Task requirements:
Count the lines in the material below that contain the word "screenshot". Reply with the number alone.

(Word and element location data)
** BEGIN **

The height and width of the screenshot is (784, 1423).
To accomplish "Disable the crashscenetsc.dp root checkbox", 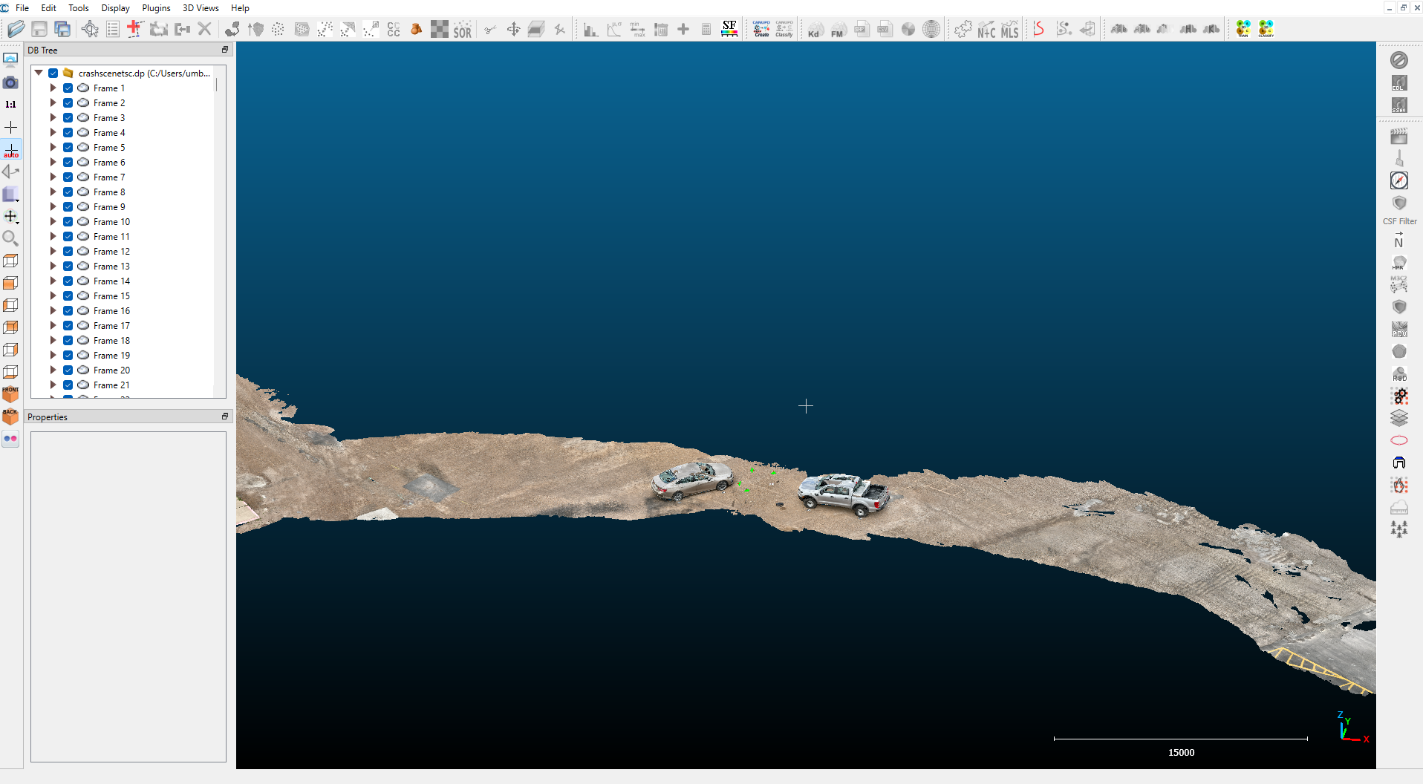I will pyautogui.click(x=53, y=73).
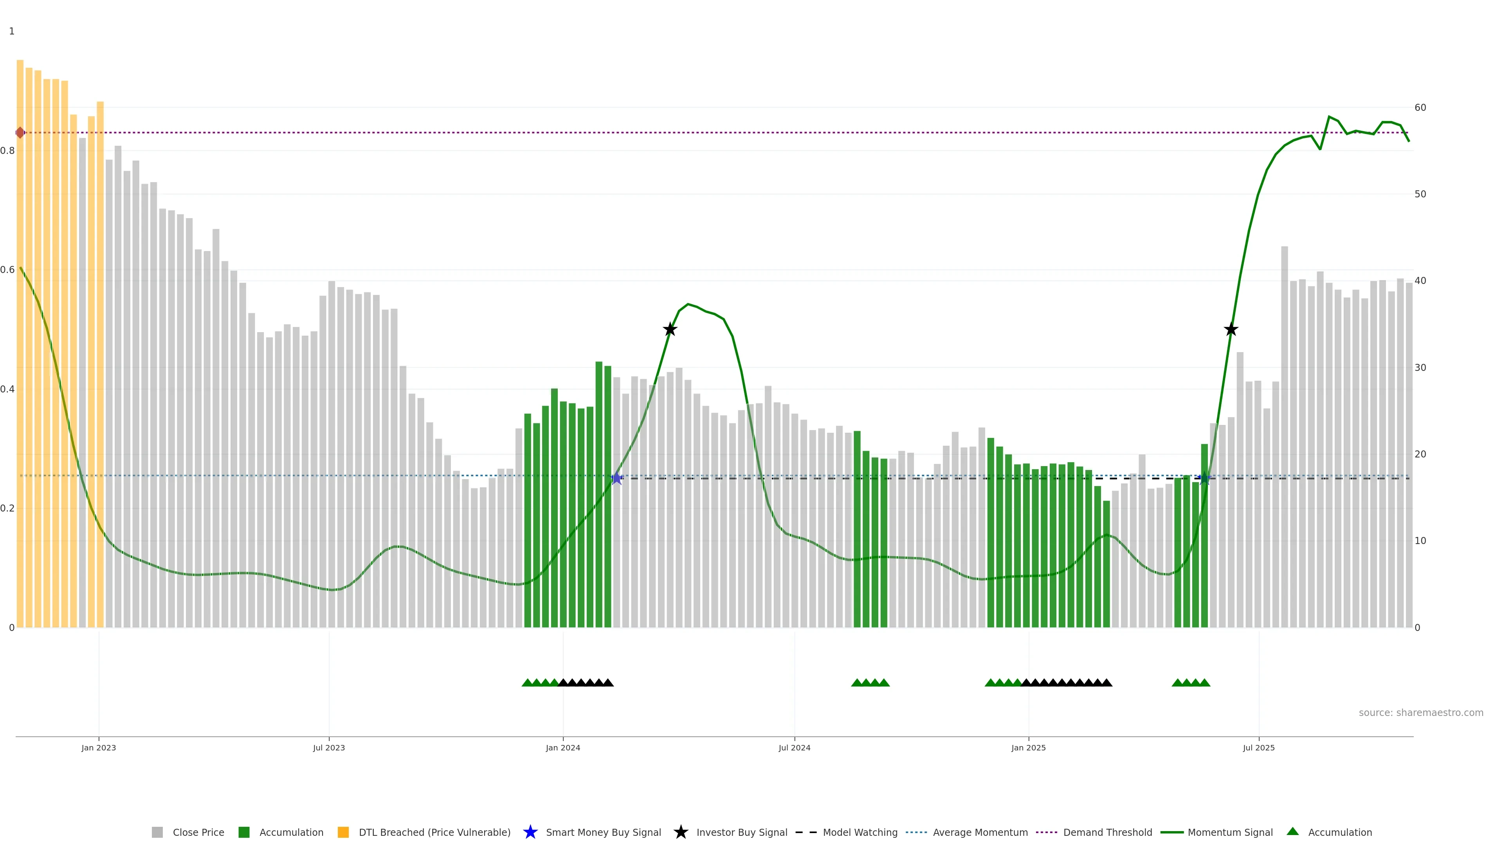Click the black investor star on the 2024 momentum peak
This screenshot has height=846, width=1503.
coord(670,329)
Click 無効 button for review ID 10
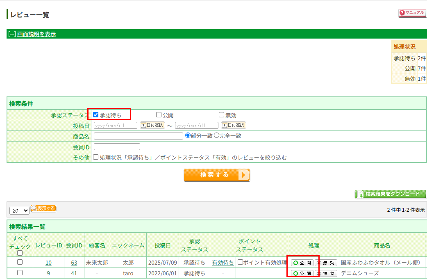Viewport: 427px width, 279px height. [x=326, y=263]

** END **

Output for this task:
2